GOOD INTENTIONS, MIXED RESULTS
Danny Homer’s calm, detached tone belies the fact that he is talking about the murder that put him behind bars for life. The prisoner, now 38, explains that he was a teenager living in Regina in January, 1977, when he killed Ira McDonald, a 23-year-old partner in crime. McDonald was buying stolen goods from him, then reselling them, Homer tells a visiting reporter at Bath Institution, a medium security prison 20 km west of Kingston, Ont. “He and a friend came to the house where I was staying and were demanding money,” he says. “Arguments broke out. I was tied up and threatened. In the end, I got free, and went out to the kitchen and shot the guy with a .22-calibre rifle.”

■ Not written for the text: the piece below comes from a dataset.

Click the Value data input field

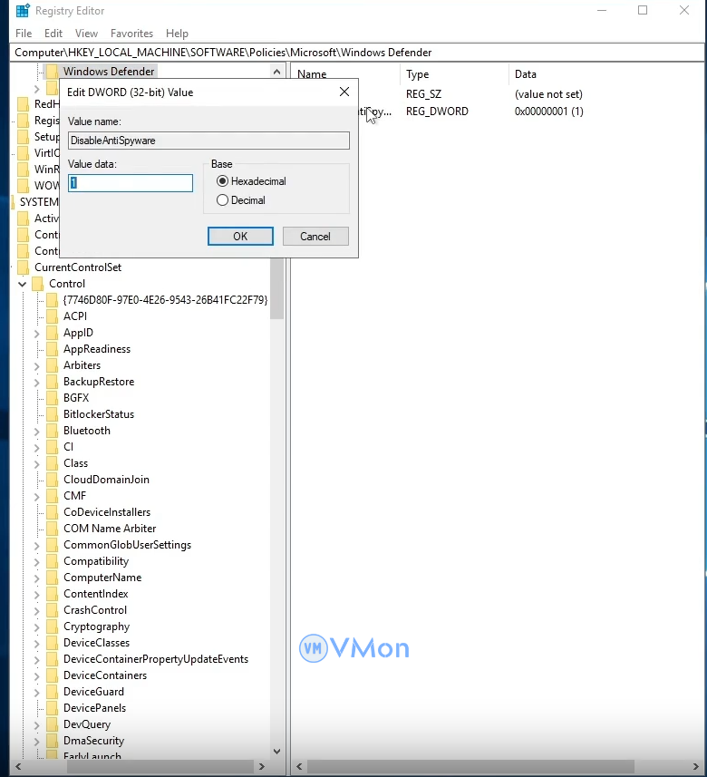pos(131,183)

Several months later, convicted of first-degree murder, Homer received the mandatory sentence—life imprisonment with no possibility of parole for 25 years. Now, he has served more than 20 years—long enough, he says, to recognize and tame the personal demons that turned him into an angry, out-of-control teenage killer. Having completed high school in prison, he is just one credit short of a university arts degree. He has a permanent relationship—enhanced by conjugal visits in the prison trailer—with a Kingston-area woman, and he has an 10-month-old son. Homer hopes to be out of jail completely by the end of the year, almost five years before the original 25-year minimum—thanks to a jury’s recommendation based on the controversial “faint-hope” clause.
In May, 1993, more than 16 years after his conviction, Homer returned to Regina for a judicial review of his sentence as provided for under Section 745.6 of the Criminal Code. That is the much-maligned faint-hope legislation, an amendment passed in 1976 to give prisoners serving life sentences a glimmer of hope that they will get out before the mandatory 25 years. Under its provisions, murderers who have served at least 15 years of their sentence can appear before a 12-member jury to make a plea for earlier release, based on their character and their conduct in prison. Homer’s claim to have turned his life around struck a chord with his jurors—they recommended to the National Parole Board that it consider him for immediate parole. Since then, Homer has had a series of temporary absences, up to three days at a time. And in November, he plans to ask the board for permission to live at a halfway house before full release. “When I was a teenager,” he says, “I had no respect for money, no respect for property, no respect for people. I certainly don’t think like I did back then. I’ve had a definite attitude change.” Perhaps, but many individuals and organizations—especially galled by the fact that some of Canada’s worst serial killers enjoy the same right to ask for early release—vehemently oppose concessions to anyone sentenced to life imprisonment for murder. For three years, police associations, victims’ groups, Reform party members, Independent MP John Nunziata and others have pressured the Chrétien government to repeal the early-release provisions of Section 745. The government responded in January, not with repeal but with amendments making it much more difficult for anyone convicted since then to win a jury review. The clause’s opponents, however, remain unmollified. “As far as I’m concerned,” says Calgary Reform MP Art Hanger, a former police officer, “the battle against Section 745 is going to continue.”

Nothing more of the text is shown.